In equivalent process for make_subgroup_results, code doesn't seem to filter to mothers == TRUE, so i think generates predictions for each distinct age (so nrow(df) == unique(age)) but i think (and could be r versions thing) might end up then predicting at covar values for race/etc for a mix of mothers and non mothers?

to_predict <- d_case %>%
    group_by(age) %>%
    filter(1:n() == 1) %>%
    group_by()

image

In general, I was less sure about how to think about the age-subgroup predictions so might also be intentional

Smaller clarifications:

Right now, the first part does checks on inclusion like non-missing wage, to take sample down from 25160 to 18075. But then the flow is:

  1. Subsetting from d_all to d by removing those with missing logged wages
d <- d_all %>%
  ## Remove those with missing hourly wages. We estimate models without them
  filter(!is.na(ln_wage)) %>%
  mutate(num_with_wage = n())
  1. right_join to d_all rather than d in below chunk re-includes those folks in order to check for all groups:
support_data <- d %>%
  group_by(age, educ, race, married) %>%
  mutate(has_support = n_distinct(mother) == 2) %>%
  filter(1:n() == 1) %>%
  select(age, educ, race, married, has_support) %>%
  right_join(d_all, by = c("age", "educ","race","married")) %>%
  mutate(has_support = ifelse(is.na(has_support),F,has_support))
  1. Then, function uses support_data and only filters on basis of has_support == TRUE

I think the missing wage ppl end up getting implicitly excluded through the na.rm = TRUE in weighted mean and listwise deletion in lm, but thought it might be good here in the updated code if I include the missing wage flag, in addition to the has_support flag in the filter_flags vector and using it in initial restriction (haven't updated yet)

d_case <- full_data[rowSums(full_data[ , filter_flags]) == length(filter_flags),
                      ]

This is just clarifying since I'm less clear on rationale for normalizing weights other than wanting to sum to full sample size, but wasn't sure if there's a clear reason to not normalize weights within train and test in the make_cv_results call?

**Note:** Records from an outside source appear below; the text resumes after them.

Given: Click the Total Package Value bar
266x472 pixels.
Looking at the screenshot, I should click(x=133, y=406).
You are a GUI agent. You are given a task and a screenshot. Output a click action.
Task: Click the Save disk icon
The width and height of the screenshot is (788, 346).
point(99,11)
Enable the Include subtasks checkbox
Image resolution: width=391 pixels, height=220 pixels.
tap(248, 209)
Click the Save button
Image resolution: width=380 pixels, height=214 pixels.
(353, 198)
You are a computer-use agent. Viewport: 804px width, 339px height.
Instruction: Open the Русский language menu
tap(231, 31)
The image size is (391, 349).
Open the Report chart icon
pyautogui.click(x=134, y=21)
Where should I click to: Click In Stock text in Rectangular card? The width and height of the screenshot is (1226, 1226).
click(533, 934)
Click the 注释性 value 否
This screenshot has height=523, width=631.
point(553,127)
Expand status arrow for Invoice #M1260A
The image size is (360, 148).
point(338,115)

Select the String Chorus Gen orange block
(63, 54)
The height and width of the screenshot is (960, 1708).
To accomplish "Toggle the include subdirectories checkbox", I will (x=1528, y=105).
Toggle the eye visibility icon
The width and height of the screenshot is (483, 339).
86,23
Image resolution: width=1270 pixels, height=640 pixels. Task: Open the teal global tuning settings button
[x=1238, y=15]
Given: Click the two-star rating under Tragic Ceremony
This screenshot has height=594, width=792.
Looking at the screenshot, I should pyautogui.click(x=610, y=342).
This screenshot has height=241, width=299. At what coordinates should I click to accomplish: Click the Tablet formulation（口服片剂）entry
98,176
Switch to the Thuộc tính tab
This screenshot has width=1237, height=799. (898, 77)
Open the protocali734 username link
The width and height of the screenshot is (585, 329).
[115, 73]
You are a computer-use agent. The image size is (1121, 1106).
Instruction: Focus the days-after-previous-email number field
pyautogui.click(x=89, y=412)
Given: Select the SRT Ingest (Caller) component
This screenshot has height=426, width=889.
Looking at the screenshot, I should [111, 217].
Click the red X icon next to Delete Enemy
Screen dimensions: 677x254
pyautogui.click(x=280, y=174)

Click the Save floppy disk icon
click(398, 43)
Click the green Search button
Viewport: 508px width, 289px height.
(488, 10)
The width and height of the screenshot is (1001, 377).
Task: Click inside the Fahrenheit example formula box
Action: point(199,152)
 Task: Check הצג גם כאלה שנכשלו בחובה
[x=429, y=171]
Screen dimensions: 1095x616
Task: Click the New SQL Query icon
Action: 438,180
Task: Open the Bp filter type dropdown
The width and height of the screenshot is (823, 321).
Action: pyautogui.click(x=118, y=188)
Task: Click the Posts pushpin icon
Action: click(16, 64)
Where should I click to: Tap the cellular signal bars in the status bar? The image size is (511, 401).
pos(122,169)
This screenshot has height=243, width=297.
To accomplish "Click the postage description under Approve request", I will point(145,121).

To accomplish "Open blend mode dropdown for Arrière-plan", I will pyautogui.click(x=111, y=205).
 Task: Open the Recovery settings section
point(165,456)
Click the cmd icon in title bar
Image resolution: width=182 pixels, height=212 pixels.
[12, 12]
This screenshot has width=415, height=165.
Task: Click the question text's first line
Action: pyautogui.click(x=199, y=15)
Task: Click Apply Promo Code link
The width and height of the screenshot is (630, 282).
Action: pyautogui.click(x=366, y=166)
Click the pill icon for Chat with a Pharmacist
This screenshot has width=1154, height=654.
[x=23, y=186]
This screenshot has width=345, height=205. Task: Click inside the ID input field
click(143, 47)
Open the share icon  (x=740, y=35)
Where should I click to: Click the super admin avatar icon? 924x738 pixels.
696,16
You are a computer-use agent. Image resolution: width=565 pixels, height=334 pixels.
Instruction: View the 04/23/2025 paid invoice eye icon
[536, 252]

I'm less familiar with the structure of ipums, but it seems like for the support_data, there's fewer unique identifiers (serial since all same month/year) than rows, and that this indicates that there are observations with multiple persons in the household as indicated via the pernum indicator. Is there a reason to retain multiple (what code currently does) or is pernum = 1 special in some way that justifies filtering to pernum == 1?

ilundberg commented 4 years ago

I'll use your names for each checkbox and answer these here. Then, I'll send another comment with some structural changes.

ilundberg commented 4 years ago

Some small tweaks. Then, I'll write again with more structural things.

ilundberg commented 4 years ago

More structural thing:

I think there is a tension between

  1. Producing code that clearly reproduces our paper and which people can easily read to understand.
  2. Producing code that people can pick up like a software package and use for other problems.

In some ways, your revisions pushed toward (2). For example, you create objects to hold the names of the outcome and covariates, and create model formulas with objects like this: formula(sprintf("%s ~ %s + %s", outcome_varname, treatment_varname, paste(control_vec, collapse = "+")) Those choices seem appropriate for a software package (goal 2), but I think they get in the way of a readable replication package (goal 1). I think we're not going for the second goal anyhow, because there are still hard-coded things like a model object called ols_ageFactor_fit.

In my revision, I went back to the structure of my original code. In this approach, we only make things arguments to a function (e.g. weight_name) when it is something that we want to hand to the function with several different values in our application. I think this seems preferable for goal (1).

rebeccajohnson88 commented 4 years ago

Sounds good on all of the above --- that makes sense re the person versus household distinction and I agree that there isn't strong need to normalize weights within a given fold of train/test. closing this and feel free to delete!